When two or three health districts are affected by the same catastrophic disaster, it becomes difficult to help your neighbors when you’re trying to help yourself first.”Melanie Thompson, Emergency Response Coordinator for the Elkhorn Logan Valley Public Health Department
Developing a Single Memorandum of Understanding
As more widespread disasters occurred, Melanie Thompson, Emergency Response Coordinator for the Elkhorn Logan Valley Public Health Department, realized it was not feasible to develop specific MOUs between all local health departments throughout the state. And yet, a memorandum of understanding speeds up the process of getting much-needed help in times of need. She embarked on a quest to develop a single MOU for public health emergency response for all local health departments in Nebraska.
As a first step, Thompson drafted a generic memorandum of understanding and shared it with her fellow emergency response coordinators from contiguous jurisdictions in northeastern Nebraska. The emergency response coordinators contributed clauses from their own MOUs to ensure that the new memorandum of understanding reflected the best components and language from each. Once consensus had been achieved, the draft MOU was placed on a virtual platform (Google Docs) and all emergency response coordinators in the state were asked to review and revise the draft. When they all agreed on the draft, Thompson then shared it with her director, who in turn shared it with the Nebraska Association of Local Health Directors (NALHD). NALHD staff coordinated review and revision by all local health directors in the state, who also checked on jurisdiction-specific legal issues.
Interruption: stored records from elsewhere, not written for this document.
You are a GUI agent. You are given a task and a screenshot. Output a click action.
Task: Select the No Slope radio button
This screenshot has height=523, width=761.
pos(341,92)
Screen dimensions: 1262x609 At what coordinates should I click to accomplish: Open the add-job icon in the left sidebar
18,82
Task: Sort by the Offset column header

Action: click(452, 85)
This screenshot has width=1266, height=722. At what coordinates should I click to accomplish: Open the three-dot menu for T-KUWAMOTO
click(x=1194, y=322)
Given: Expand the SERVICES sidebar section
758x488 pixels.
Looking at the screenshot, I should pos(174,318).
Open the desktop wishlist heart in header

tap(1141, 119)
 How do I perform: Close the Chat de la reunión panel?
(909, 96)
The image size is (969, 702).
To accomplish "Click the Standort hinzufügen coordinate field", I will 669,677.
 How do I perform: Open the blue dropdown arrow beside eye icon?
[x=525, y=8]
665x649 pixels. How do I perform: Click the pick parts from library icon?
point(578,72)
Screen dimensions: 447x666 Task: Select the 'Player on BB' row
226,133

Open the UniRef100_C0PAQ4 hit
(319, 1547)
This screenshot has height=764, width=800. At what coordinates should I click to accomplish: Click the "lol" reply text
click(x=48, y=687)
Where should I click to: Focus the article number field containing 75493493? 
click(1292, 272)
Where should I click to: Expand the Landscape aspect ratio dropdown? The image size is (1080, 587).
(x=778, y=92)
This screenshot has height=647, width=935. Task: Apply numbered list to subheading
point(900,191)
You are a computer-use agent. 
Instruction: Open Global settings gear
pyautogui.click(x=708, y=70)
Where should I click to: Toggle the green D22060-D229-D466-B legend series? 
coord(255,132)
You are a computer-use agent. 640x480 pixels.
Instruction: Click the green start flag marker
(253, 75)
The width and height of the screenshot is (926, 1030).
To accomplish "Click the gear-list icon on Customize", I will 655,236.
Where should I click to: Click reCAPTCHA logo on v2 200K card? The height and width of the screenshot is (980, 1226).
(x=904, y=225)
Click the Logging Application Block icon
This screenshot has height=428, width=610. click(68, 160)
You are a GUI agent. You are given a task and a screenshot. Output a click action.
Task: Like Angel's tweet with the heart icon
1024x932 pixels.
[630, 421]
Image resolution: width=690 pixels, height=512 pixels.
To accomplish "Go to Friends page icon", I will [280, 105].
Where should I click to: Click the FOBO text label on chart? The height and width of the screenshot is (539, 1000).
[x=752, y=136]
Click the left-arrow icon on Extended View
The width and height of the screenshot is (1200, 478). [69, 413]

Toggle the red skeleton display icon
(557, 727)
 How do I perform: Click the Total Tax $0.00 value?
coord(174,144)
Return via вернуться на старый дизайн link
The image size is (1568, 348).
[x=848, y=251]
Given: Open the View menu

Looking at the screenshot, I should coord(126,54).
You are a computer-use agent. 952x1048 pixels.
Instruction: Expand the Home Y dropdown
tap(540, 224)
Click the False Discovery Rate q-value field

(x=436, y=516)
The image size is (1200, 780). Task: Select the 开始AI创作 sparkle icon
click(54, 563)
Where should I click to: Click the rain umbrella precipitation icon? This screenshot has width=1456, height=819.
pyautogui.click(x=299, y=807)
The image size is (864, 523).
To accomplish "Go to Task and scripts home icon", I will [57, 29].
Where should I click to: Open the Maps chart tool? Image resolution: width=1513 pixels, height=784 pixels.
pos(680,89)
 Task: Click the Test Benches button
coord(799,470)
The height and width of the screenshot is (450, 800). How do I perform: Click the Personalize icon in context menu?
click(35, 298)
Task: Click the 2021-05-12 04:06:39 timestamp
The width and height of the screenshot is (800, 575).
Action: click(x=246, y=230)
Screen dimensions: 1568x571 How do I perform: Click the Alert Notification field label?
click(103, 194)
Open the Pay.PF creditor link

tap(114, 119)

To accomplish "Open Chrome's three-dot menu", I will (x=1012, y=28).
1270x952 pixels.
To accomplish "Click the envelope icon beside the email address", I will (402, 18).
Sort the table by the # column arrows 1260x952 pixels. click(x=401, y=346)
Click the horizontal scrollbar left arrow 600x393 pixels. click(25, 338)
Every emergency response coordinator and every local health director in the state had a hand in developing the memorandum of understanding. Within three months, from start to finish, all cross-jurisdictional assistance for public health emergencies was governed by a single MOU. Every local health director in the state signed one memorandum of understanding that made it possible to get assistance from any other jurisdiction instead of signing multiple MOUs for assistance from contiguous jurisdictions.
The finalized memorandum of understanding makes emergency response from across the state happen more easily and quickly. The MOU intentionally is quite broad and does not specify issues associated with things such as supplies, personnel and equipment. Rather, it provides for all public health emergency response activities that are appropriate for the type of emergency that has occurred. As a result, the local health departments no longer rely solely on contiguous health departments that also may be struggling with the impacts of the same emergency. Moreover, in the past, individual MOUs could vary quite a bit depending on the level of detail desired by the health department that generated it. For this reason, it could take some time for emergency response coordinators to consult the specifics of a memorandum of understanding before they could respond. Now that the MOU is very broad, emergency response coordinators can respond more quickly.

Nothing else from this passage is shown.